White Horse Neighs in the Western Wind
- An excerpt of the novel from Ming Pao
- Author: Jin Yong
- Original title: 白馬嘯西風
- Language: Chinese
- Genre: Wuxia
- Publisher: Ming Pao
- Publication date: 1961
- Publication place: Hong Kong
- Media type: Print

= White Horse Neighs in the Western Wind =

1961 novel by Jin Yong

"White Horse Neighs in the Western Wind", also translated as "Swordswoman Riding West on White Horse", is a wuxia novella by Jin Yong (Louis Cha). It was first published in 1961 in the Hong Kong newspaper Ming Pao.

== Plot summary ==
The plot follows the third edition of the novella. The original serialised version has a different ending, while the characterisations of certain characters such as Old Man Ji have been drastically altered in the revised editions.
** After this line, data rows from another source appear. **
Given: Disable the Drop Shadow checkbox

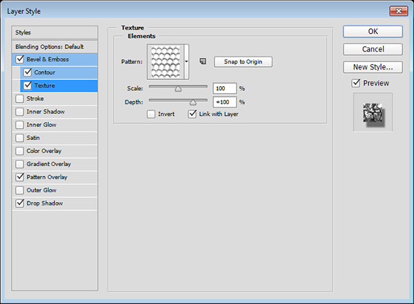Looking at the screenshot, I should (x=19, y=203).
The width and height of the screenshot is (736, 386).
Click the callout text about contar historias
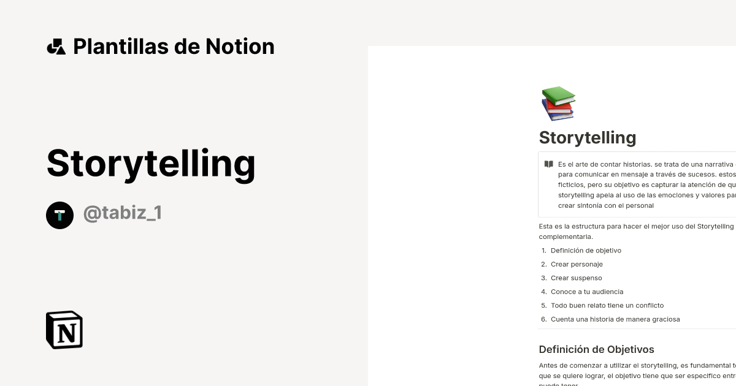coord(647,185)
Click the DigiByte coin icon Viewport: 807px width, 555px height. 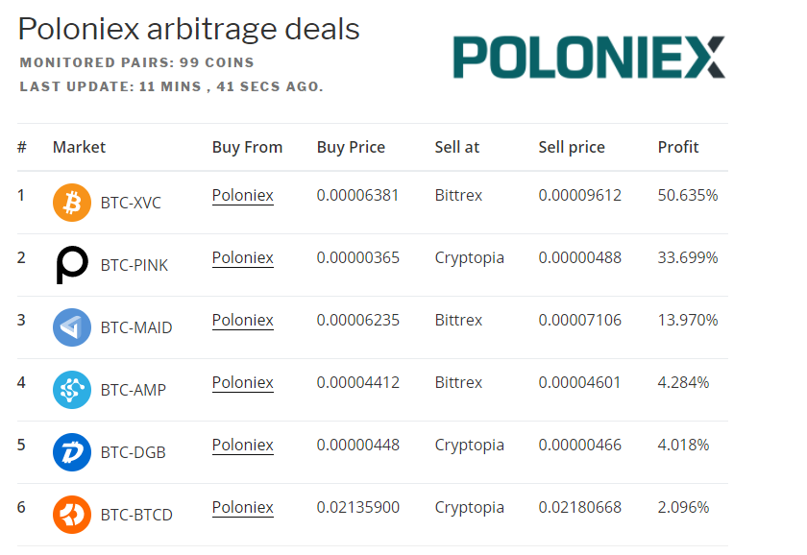(72, 452)
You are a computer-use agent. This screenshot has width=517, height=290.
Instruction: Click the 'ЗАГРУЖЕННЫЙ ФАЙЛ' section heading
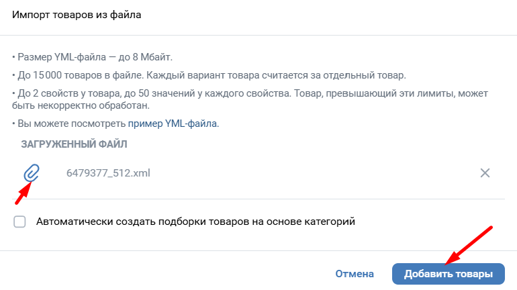75,144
Li Wenxiu, a Han Chinese girl, loses her parents in the Gobi Desert while escaping from a group of bandits who are after a map of Gaochang. Placed on a white steed, she flees to Kazakh territory and is taken into the care of Old Man Ji, an elderly Han Chinese man. While growing up, she meets Supu, a Kazakh boy, and starts a romance with him. However, Supu's father disapproves of the relationship between his son and a Han Chinese girl, so they are forced to separate.

Several years later, Li meets the hermit Hua Hui in an oasis in the desert, and helps him cure his wounds. Feeling grateful to her, Hua takes her as his apprentice and teaches her martial arts. She returns home in the midst of heavy snowfall and sees Supu, his father, and his new lover taking shelter in her house. The bandits who killed Li's parents show up and suspect that the map they have been hunting for is inside the house. They ransack the house for the map and eventually find it. The secret of the map is revealed when blood is spilled on the cloth. The bandits want to silence Supu and the others but Li, who has disguised herself as an old man, intervenes and defeats the bandits.
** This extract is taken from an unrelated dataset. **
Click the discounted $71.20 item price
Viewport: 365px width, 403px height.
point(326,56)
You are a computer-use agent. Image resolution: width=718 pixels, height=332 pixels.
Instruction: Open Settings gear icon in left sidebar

The bandits flee with the map and finds their way to Gaochang, while Li and Supu gather five others to join them in pursuing the bandits. The seven of them make their way to Gaochang, where they are surprised to find ordinary items associated with Han Chinese culture instead of treasure as they had expected. To their horror, they encounter a "ghost" who haunts them by killing their companions without leaving any traces. Just as they are about to flee, Supu learns that his lover has been kidnapped by the "ghost" so he tracks the "ghost" to its lair, where he discovers that the "ghost" is actually a martial artist in disguise.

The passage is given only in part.